EXERCISE:
Check each line of the records below for the word "dropdown" and copy those where it appears.

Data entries
-.-.-
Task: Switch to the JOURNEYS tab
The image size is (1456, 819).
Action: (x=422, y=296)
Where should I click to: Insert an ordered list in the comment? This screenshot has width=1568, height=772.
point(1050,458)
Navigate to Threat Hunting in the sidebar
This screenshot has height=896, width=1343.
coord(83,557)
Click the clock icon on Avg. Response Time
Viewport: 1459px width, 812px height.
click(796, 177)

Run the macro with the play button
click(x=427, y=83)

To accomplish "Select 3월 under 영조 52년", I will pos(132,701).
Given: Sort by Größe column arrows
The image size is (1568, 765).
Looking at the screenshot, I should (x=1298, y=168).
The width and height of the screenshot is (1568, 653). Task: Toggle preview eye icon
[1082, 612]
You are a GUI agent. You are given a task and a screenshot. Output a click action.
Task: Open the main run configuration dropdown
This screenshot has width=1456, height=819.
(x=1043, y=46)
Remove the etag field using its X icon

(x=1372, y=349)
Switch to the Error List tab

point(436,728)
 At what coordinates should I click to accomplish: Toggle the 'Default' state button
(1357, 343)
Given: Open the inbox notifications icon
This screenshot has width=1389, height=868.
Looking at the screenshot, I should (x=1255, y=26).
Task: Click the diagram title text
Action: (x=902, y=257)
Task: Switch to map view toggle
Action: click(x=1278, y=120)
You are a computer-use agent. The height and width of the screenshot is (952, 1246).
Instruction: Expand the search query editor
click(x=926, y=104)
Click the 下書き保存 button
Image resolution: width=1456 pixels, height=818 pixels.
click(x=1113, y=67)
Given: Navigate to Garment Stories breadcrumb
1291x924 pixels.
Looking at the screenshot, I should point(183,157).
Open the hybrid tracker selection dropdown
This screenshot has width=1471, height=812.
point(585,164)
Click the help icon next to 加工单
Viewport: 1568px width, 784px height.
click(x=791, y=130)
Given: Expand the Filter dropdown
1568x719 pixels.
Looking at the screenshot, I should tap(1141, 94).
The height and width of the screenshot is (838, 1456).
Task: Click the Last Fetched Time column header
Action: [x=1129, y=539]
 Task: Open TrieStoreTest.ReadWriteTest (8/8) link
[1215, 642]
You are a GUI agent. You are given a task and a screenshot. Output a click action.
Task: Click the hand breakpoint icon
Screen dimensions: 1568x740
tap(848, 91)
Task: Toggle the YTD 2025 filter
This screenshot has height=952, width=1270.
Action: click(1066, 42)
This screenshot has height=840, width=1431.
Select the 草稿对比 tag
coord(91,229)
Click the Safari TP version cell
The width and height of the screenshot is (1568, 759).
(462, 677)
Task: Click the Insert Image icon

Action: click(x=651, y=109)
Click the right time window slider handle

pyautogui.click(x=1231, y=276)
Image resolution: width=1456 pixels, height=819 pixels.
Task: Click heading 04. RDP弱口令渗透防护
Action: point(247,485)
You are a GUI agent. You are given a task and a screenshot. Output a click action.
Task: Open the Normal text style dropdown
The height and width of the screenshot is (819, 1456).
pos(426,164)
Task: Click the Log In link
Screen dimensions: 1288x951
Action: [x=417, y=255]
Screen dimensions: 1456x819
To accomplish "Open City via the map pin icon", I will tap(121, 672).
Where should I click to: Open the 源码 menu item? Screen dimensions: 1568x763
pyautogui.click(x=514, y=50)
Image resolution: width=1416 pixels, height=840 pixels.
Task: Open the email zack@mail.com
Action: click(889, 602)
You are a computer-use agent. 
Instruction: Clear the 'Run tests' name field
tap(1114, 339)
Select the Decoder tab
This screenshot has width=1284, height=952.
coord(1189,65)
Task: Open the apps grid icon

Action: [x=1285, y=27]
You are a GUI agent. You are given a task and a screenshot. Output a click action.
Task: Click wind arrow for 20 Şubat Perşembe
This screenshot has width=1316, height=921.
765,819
-.-.-
FINAL ANSWER:
Task: Open the main run configuration dropdown
Open the hybrid tracker selection dropdown
Given: Expand the Filter dropdown
Task: Open the Normal text style dropdown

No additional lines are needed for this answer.